May. 21st, 2004 10:20 am
sobrique: (Default)
[personal profile] sobrique
Have you ever had one of those moments where and event or object seems to 'resonate'.
One of those feelings that if the world was more magical (in a high fantasy sense) it would have just glowed?

In the last few years, there's been a few occasions where 'I just knew' that something would happen.

The classic example was the tall ships race, back at college. I applied to go, did the team building stuff. I was mostly convinced that I would be going sailing the baltic.
And then heard my application wasn't successful, but I'd be put on the waiting list.

2 months later however, one of the participants dropped out, and I was next in line.
This was good news, but not a suprise. At some level, I think I knew.

I had a similar sort of experience when applying for the job at AAH Pharmceuticals. I 'had a strong feeling' that I'd get it, and whilst I wasn't wanting to count my chickens, I was already starting to consider whether I'd take it or not (in the end, I decided not to).
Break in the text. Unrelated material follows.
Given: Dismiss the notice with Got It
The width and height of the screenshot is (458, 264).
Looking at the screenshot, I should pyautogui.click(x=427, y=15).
I've met a few people that I've known that we're going to be friends.

I'm sure most people have experienced feeling of deja vu. I've certainly had a few of those.

Now there's one theory that things like this, deja vu etc. are remembered only because they're confirmed - we may have many moments we're definite that the world is going to work out in our favour, only to be denied, but because the 'spooky co-incidence' doesn't occur, we don't recall it. After all, that was just a run of bad luck.

Or perhaps we're just creating self fulfilling prophecy - by being determined that something will be, we make it _much_ more likely through our own actions.

Personally though, I'd rather believe in the former. That destiny is a force of it's own, and sometimes you can pick up on that.

Perhaps some empirical testing might confirm that - if I record each time I think that way, and try and correlate, then I'll probably find that there's no 'substantive' link. Which is why I'm not going to do it, because I rather like the delusion that there's some things that were just meant to be.

Date: 2004-05-21 02:54 am (UTC)
From: [identity profile] jambon-gris.livejournal.com
leaving Alstrom for pastures greener (I.e. i.e slightly more vegitation than say mars)

Date: 2004-05-21 03:17 am (UTC)
From: [identity profile] sobrique.livejournal.com
Naa, just looking at moving house soon.